# LIP SMACKING!!



## kaiservbismarck (Aug 24, 2009)

Hi everyone,

I have a 6 month old GSD who always smacks his lips during the night. It drives my wife and I up the wall! Is this a sign of anything or is it just normal behaviour? His bed is in our room so it wakes us up in the night. I know the solution would be to move his bed.....but is the smacking normal?

Thanks,
Adam


----------



## caview (Jun 30, 2008)

I heard it means that his tummy is hurting and he is not feeling well!

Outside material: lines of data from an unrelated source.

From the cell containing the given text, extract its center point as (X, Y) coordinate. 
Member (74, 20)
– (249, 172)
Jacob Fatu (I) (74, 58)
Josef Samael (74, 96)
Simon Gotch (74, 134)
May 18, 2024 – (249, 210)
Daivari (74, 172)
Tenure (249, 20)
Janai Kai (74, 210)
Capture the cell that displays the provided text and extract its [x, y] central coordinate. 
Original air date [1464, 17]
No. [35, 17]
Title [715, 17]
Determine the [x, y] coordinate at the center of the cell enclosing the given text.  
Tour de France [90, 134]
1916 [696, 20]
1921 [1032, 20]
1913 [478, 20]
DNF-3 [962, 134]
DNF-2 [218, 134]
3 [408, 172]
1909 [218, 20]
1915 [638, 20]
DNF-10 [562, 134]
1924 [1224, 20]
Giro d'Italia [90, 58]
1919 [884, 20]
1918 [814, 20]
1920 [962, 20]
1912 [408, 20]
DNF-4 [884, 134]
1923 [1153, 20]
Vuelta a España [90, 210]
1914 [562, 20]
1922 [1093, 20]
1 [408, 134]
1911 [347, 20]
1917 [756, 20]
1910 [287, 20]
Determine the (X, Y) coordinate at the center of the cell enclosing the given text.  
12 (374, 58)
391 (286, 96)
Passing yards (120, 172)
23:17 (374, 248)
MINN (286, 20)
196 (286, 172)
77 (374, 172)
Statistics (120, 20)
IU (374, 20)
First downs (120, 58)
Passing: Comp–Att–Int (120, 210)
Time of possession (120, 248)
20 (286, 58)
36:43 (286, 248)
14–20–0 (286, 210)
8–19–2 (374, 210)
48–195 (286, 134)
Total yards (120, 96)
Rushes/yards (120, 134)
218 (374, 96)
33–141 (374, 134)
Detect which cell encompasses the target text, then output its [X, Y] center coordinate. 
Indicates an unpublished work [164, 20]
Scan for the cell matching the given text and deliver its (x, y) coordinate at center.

Would be very interested from others if they have heard the same..

Tanya


----------



## WiscTiger (Sep 25, 2002)

Lip smacking can also be a calming signal. My female Cheyenne does this to FuzzyButt the semi Feral cat. She also did that to me the other day when I was sniffling because I read something really sad on the board.

Val


----------



## Alto (Nov 18, 2008)

I agree it can also be a sign of nausea, especially if he's doing it for any length of time.
What/when are you feeding (including treats) & what are his poops like?


----------



## Barb E (Jun 6, 2004)

Is the pup awake or asleep?


----------



## kaiservbismarck (Aug 24, 2009)

I'm not sure if he's awake or asleep....maybe somewhere in the middle. We don't give him many treats. He usually won't eat his breakfast until noon and then eats again around 9pm-ish.


----------



## Barb E (Jun 6, 2004)

Just a couple of guesses on my part

1) He's actually asleep and dreaming 

2) He drools when he sleeps and this is his way of dealing with the drool. (Dante sometimes leaves a big wet spot on the bed [I am so just going to leave that 'cause it's the truth but it sounds so wrong for this board







] from drooling)


----------



## 3K9Mom (Jun 12, 2006)

Could be a calming signal (I'd assume this as the most obvious cause if he were awake), but if he is (or should be) asleep, I would assume dental, upper respiratory, or upper GI pain. Unless this is just a dog that doesn't deal with stress at all (that he's working through severe stress in his dreams), I think we need to look for a veterinary cause.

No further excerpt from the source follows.